Recast every line of the entries below as a JSON list of strings, with one string per line and blank lines omitted.

▶ **Dataset rows**
>> Begin

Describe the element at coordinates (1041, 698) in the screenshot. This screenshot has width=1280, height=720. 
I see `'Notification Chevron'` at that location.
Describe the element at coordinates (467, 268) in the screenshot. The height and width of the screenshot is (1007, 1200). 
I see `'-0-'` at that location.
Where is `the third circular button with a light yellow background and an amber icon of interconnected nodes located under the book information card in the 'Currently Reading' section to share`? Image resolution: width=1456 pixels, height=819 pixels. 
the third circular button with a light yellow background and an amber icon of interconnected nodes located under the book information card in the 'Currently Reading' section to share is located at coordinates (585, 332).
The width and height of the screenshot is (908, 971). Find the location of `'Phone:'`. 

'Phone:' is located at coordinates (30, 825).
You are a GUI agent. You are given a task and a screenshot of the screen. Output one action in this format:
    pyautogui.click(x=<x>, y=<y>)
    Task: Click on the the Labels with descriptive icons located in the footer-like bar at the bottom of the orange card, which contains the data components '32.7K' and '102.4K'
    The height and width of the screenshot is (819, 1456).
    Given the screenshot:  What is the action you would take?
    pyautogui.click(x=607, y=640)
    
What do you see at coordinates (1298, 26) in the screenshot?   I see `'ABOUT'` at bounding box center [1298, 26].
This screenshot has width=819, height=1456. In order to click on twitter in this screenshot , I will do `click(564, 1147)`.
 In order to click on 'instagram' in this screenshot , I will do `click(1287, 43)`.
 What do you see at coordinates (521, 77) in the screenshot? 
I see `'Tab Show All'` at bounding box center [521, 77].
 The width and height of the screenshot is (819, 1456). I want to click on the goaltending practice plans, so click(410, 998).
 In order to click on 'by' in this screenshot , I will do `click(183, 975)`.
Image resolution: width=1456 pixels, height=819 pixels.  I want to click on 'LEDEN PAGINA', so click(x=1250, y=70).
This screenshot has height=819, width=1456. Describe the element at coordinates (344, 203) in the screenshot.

>> End

▶ **Answer for this exercise**
[
  "Describe the element at coordinates (1041, 698) in the screenshot. This screenshot has width=1280, height=720. ",
  "I see `'Notification Chevron'` at that location.",
  "Describe the element at coordinates (467, 268) in the screenshot. The height and width of the screenshot is (1007, 1200). ",
  "I see `'-0-'` at that location.",
  "Where is `the third circular button with a light yellow background and an amber icon of interconnected nodes located under the book information card in the 'Currently Reading' section to share`? Image resolution: width=1456 pixels, height=819 pixels. ",
  "the third circular button with a light yellow background and an amber icon of interconnected nodes located under the book information card in the 'Currently Reading' section to share is located at coordinates (585, 332).",
  "The width and height of the screenshot is (908, 971). Find the location of `'Phone:'`. ",
  "'Phone:' is located at coordinates (30, 825).",
  "You are a GUI agent. You are given a task and a screenshot of the screen. Output one action in this format:",
  "    pyautogui.click(x=<x>, y=<y>)",
  "    Task: Click on the the Labels with descriptive icons located in the footer-like bar at the bottom of the orange card, which contains the data components '32.7K' and '102.4K'",
  "    The height and width of the screenshot is (819, 1456).",
  "    Given the screenshot:  What is the action you would take?",
  "    pyautogui.click(x=607, y=640)",
  "What do you see at coordinates (1298, 26) in the screenshot?   I see `'ABOUT'` at bounding box center [1298, 26].",
  "This screenshot has width=819, height=1456. In order to click on twitter in this screenshot , I will do `click(564, 1147)`.",
  " In order to click on 'instagram' in this screenshot , I will do `click(1287, 43)`.",
  " What do you see at coordinates (521, 77) in the screenshot? ",
  "I see `'Tab Show All'` at bounding box center [521, 77].",
  " The width and height of the screenshot is (819, 1456). I want to click on the goaltending practice plans, so click(410, 998).",
  " In order to click on 'by' in this screenshot , I will do `click(183, 975)`.",
  "Image resolution: width=1456 pixels, height=819 pixels.  I want to click on 'LEDEN PAGINA', so click(x=1250, y=70).",
  "This screenshot has height=819, width=1456. Describe the element at coordinates (344, 203) in the screenshot."
]